▶ _Objectif_
D'après le texte source, répondez brièvement :
1. À quoi sont dues les irrégularités de la courbe tracée en noir ?
2. Quel effet négligé explique le désaccord du résultat ?
3. Quelle grandeur faut-il prendre en compte pour corriger cet effet ?

▶ _Texte source_
══════

La construction de la variation de P (période des commencements des passages de Io devant Jupiter) en fonction du jour de l'année donne la figure ci-dessous (tracé fait en noir). Les irrégularités sont dues aux erreurs d'arrondi.
Nous voyons que la variation globale est bien visible. En prenant pour l'unité astronomique 1 U.A.=150.106 km, on peut calculer la vitesse orbitale de la Terre pour les deux époques considérées dans l'exercice précédent. Un calcul similaire permet de déduire la valeur de c.
Le résultat est fort décevant (erreur pouvant atteindre un facteur dix). Quel est l'effet que nous avons négligé qui explique un pareil désaccord ? Il s'agit de l'effet de parallaxe. En effet, contrairement au début d'une éclipse, le temps du début du passage de Io devant Jupiter dépend de la position de la Terre. Or la Terre se déplaçant, l'influence sur la mesure du temps est importante. On peut corriger de cet effet en prenant en compte la variation de longitude géocentrique de Jupiter pendant une période. La correction à appliquer sur la période se calcule ainsi :
DP=Dlgéo.Po= Dlgéo (1,77/360)

══════

▶ _Extrait des données_

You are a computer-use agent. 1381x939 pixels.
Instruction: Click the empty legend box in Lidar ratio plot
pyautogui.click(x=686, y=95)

══════

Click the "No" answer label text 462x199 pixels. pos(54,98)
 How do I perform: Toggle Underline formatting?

══════

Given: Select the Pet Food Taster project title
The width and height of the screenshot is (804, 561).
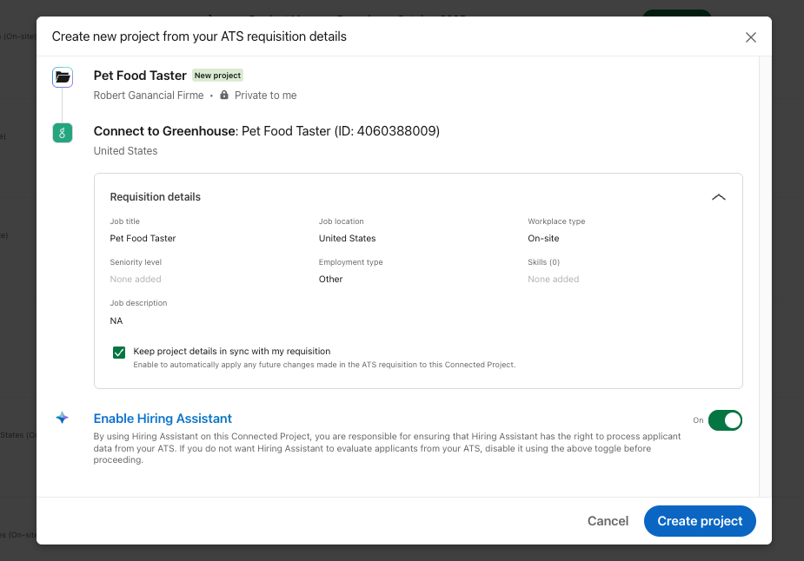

══════

▶ _Résultat attendu_
1. Aux erreurs d'arrondi.
2. L'effet de parallaxe.
3. La variation de longitude géocentrique de Jupiter pendant une période.